Potrzeby widzów najwyraźniej ciągle się zmieniają. Efekt tego taki, że statyczny widok nie jest już wystarczający.
Niedawno pisaliśmy o streamerkach, które pod przykrywką ćwiczenia jogi przemycają content typowo bazujący na pokazywaniu ciała. Okazuje się, że zaczyna to powoli nie wystarczać. Powód jest bardzo prosty – masa osób to robi, więc trudno się wyróżnić.
Chyba że zainwestuje się w kogoś, kto będzie robił inne ujęcia, przejścia, kadry. Kogoś, kto zareaguje na prośby czatu.
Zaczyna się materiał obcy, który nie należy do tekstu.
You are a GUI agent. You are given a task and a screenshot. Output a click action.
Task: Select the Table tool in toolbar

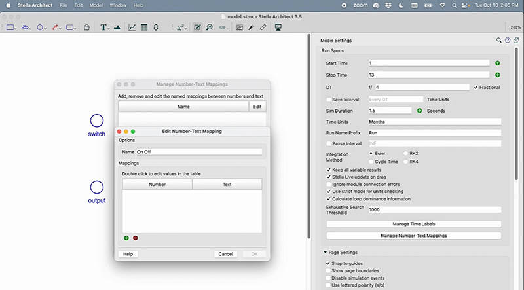coord(143,27)
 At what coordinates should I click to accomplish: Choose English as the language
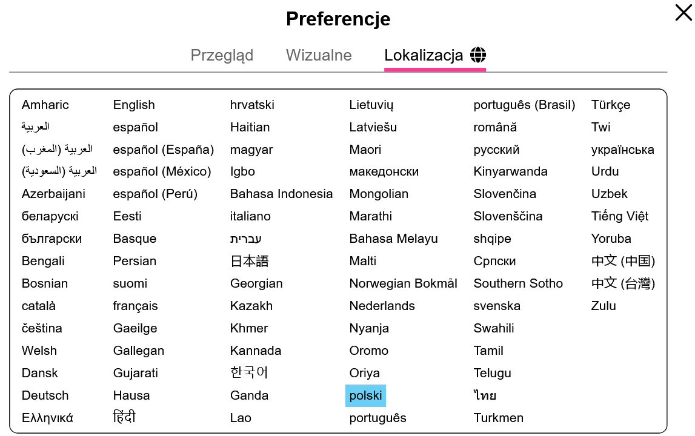click(x=134, y=105)
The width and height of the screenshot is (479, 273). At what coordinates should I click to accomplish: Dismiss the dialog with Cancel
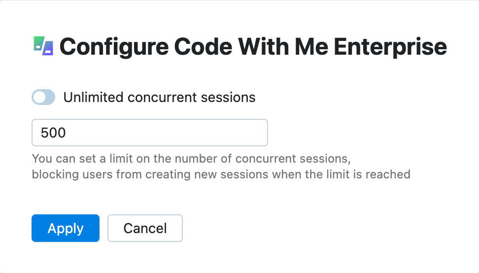coord(145,228)

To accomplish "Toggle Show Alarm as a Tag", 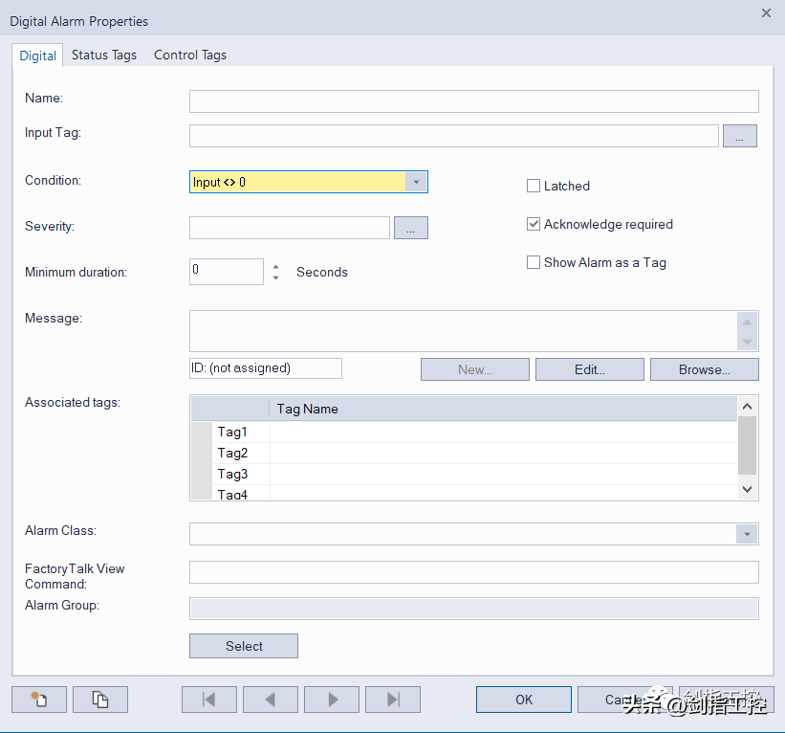I will (534, 262).
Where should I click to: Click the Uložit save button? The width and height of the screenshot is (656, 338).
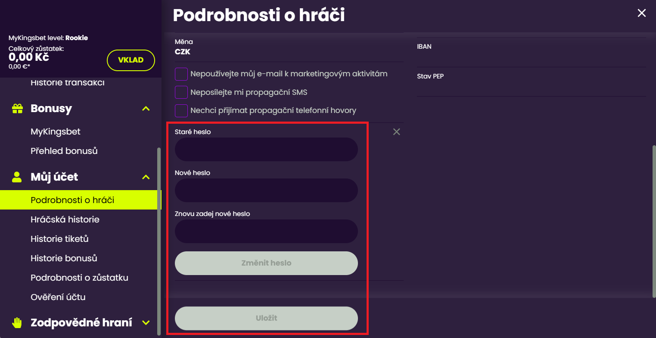pyautogui.click(x=266, y=318)
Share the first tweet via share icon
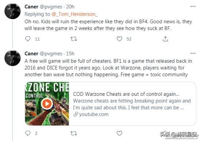The height and width of the screenshot is (141, 201). [165, 39]

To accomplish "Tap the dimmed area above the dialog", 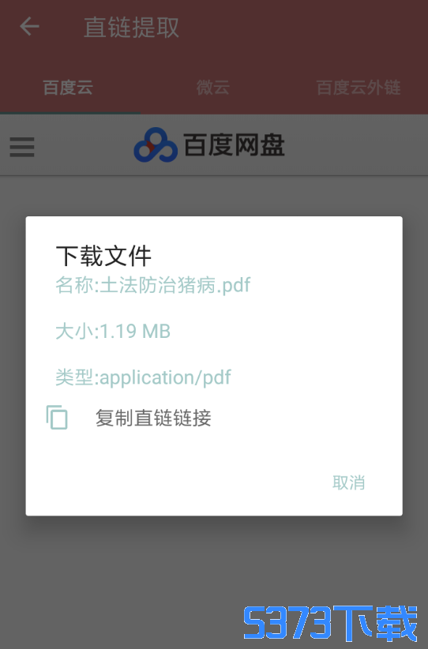I will coord(214,196).
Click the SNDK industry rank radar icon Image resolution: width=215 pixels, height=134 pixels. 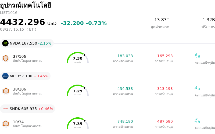tap(6, 124)
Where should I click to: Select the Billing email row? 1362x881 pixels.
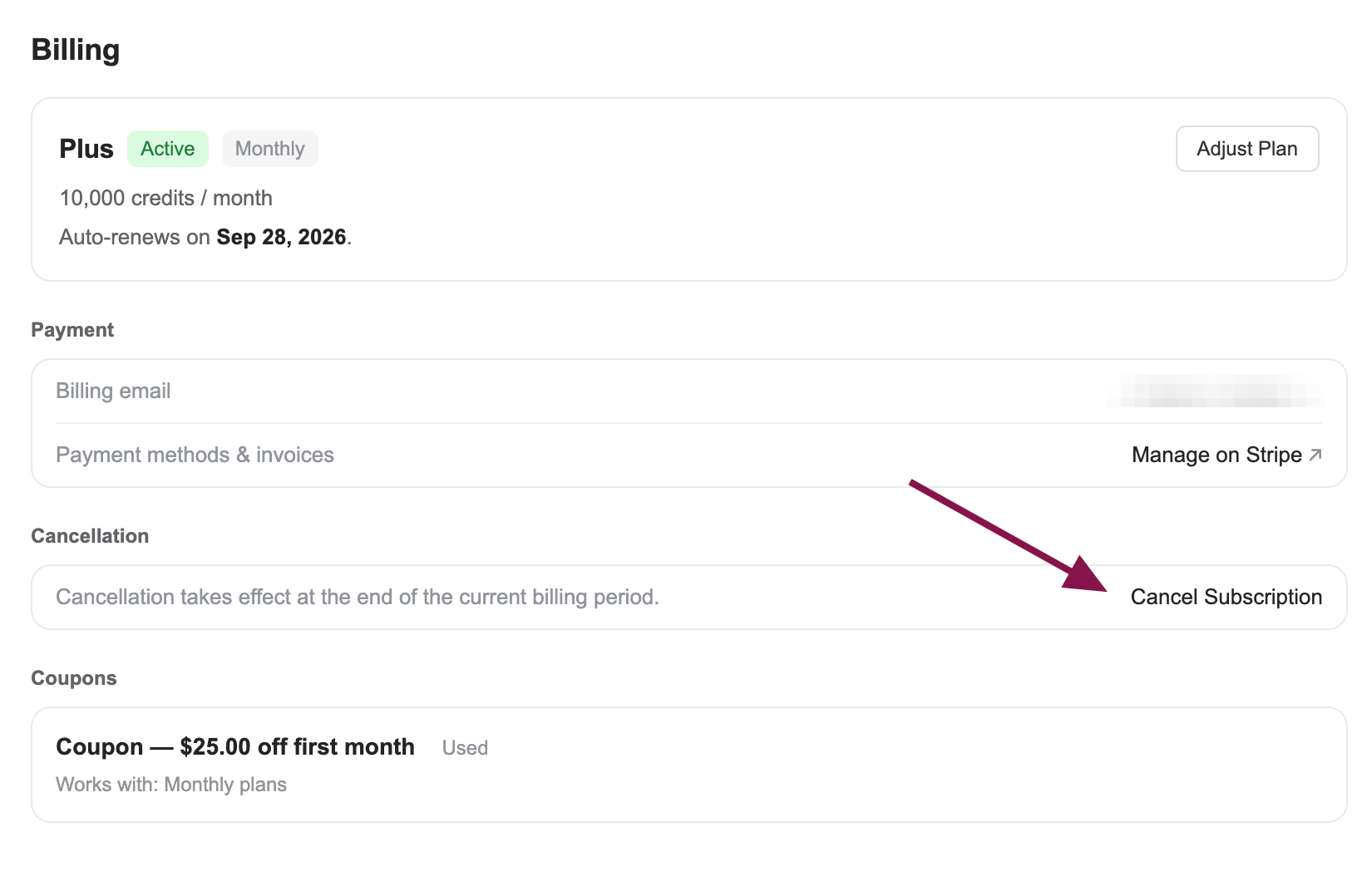[688, 391]
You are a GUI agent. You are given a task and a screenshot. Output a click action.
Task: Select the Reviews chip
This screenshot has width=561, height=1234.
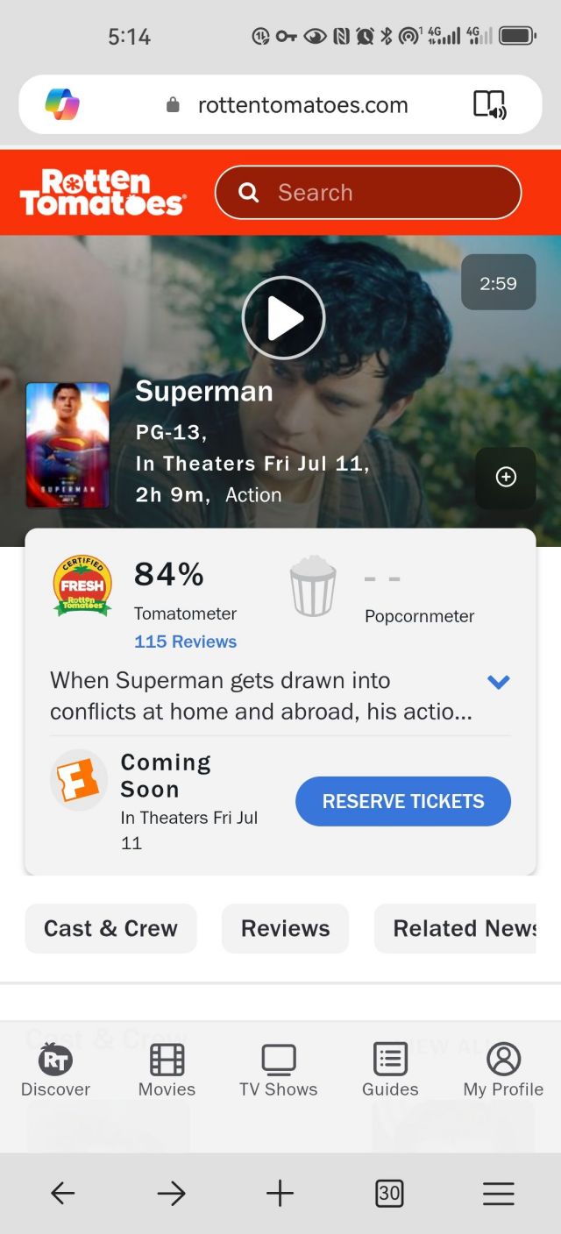pos(285,928)
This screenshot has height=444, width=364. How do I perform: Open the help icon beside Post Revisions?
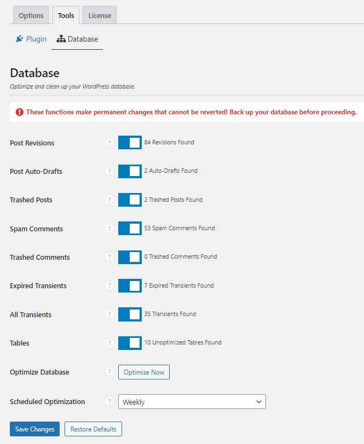[x=109, y=142]
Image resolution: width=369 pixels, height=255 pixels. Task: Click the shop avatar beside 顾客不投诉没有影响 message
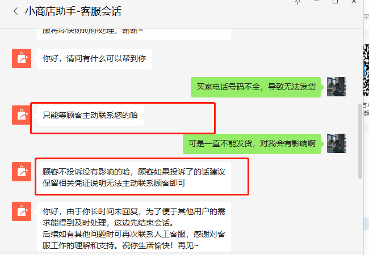point(22,172)
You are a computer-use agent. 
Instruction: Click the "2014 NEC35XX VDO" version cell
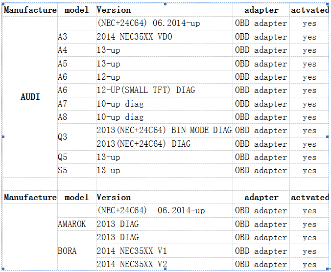[x=134, y=37]
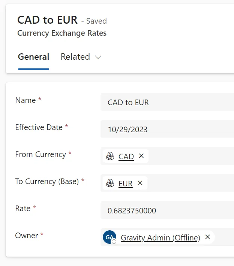Remove CAD from From Currency field
This screenshot has height=266, width=234.
141,156
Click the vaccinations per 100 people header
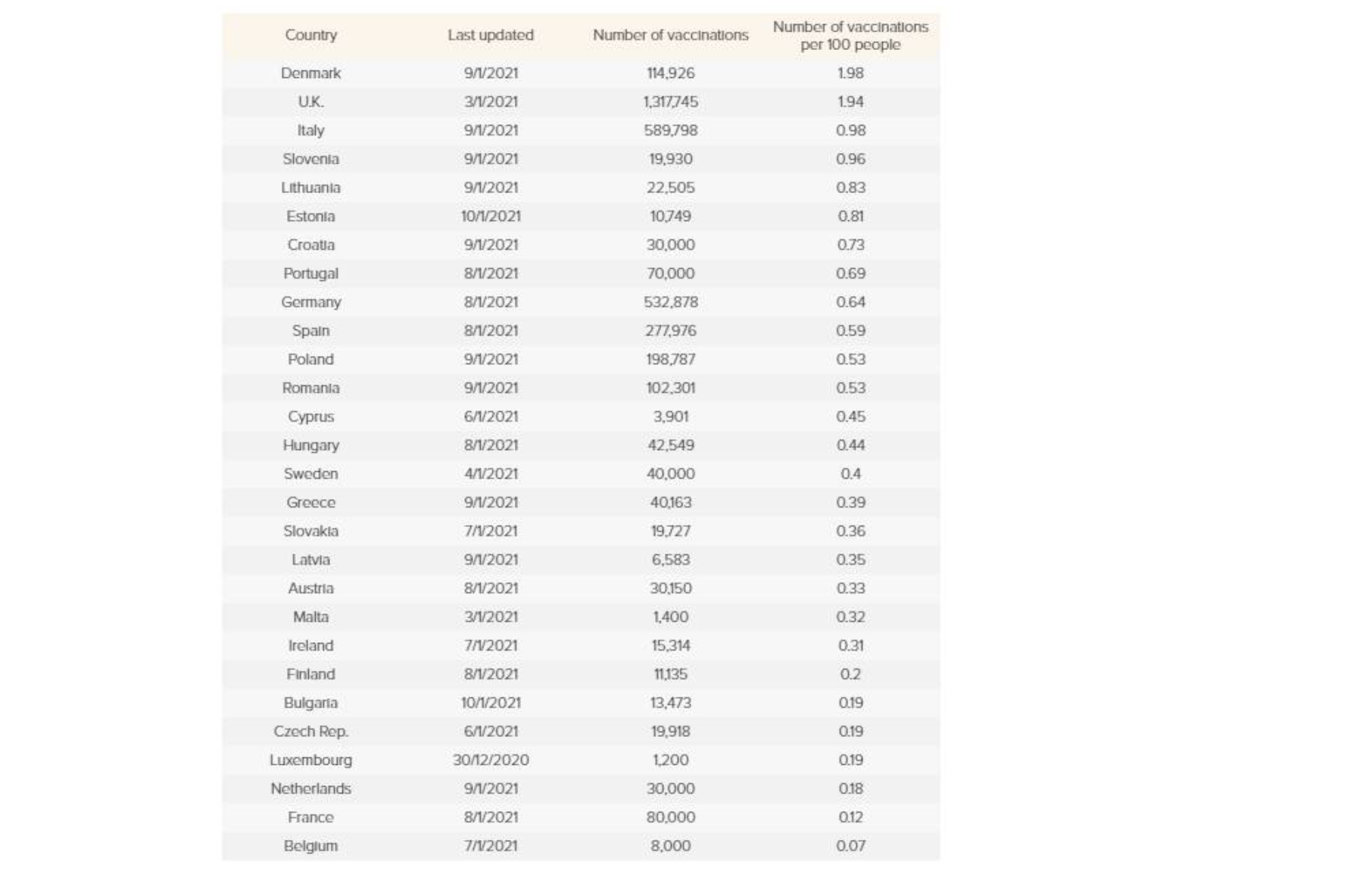 click(x=850, y=36)
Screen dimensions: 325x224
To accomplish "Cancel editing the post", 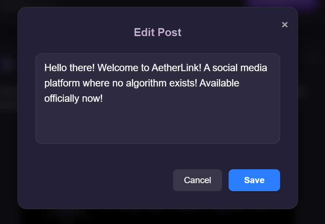I will tap(197, 180).
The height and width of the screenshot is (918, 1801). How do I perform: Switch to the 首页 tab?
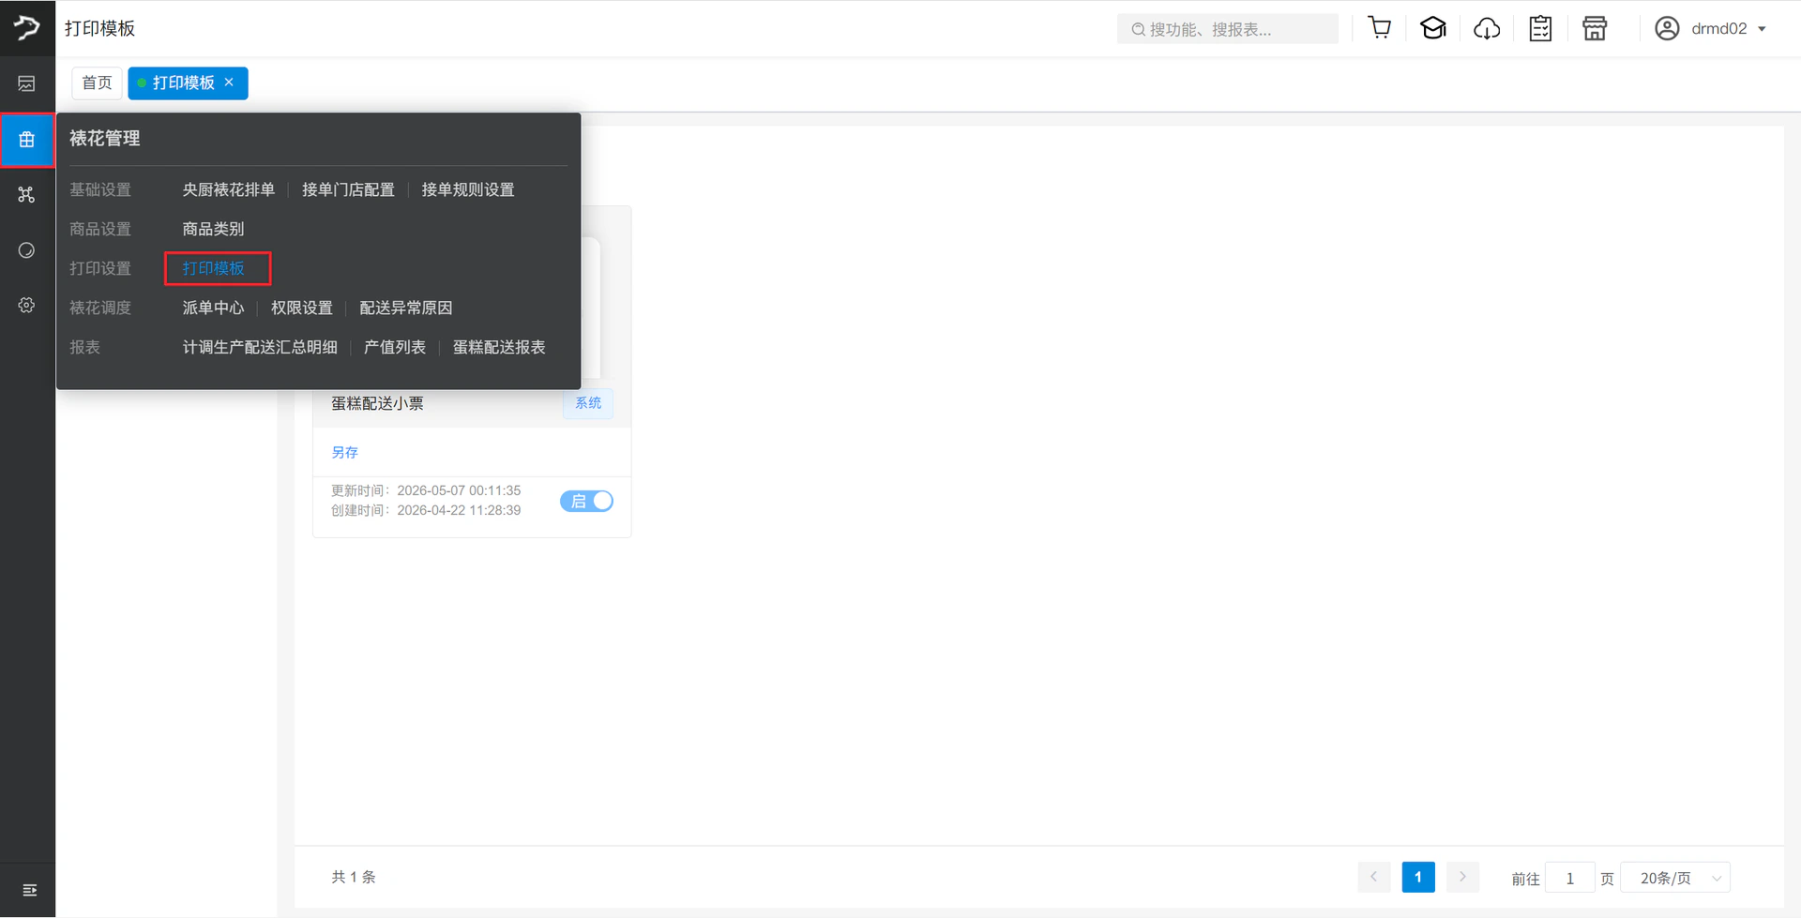point(97,83)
To dosłownie zaczyna przypominać pewne filmy.
Streamerki z operatorami
Widok od boku nie jest jeszcze jakiś niesamowity, dwie kamery również. Widok od góry – to już inny poziom, który może być przez Twitcha regulowany, choć na ten moment wydaje się to być zgodne z ToS – nikt przynajmniej nie dostał za to jeszcze bana.
Co lepsze, ten konkretny kanał raz streamuje, by potem puszczać to jako nagranie, a ludzie i tak to oglądają, robiąc klipy. Niektóre miniatury są na tyle niestosowne, że trzeba je zakrywać.
I tak się powoli żyje na Twitchu, robiąc kasę tak naprawdę na nagranych materiałach. Z drugiej strony aż dziwne, że ludzie naprawdę to oglądają.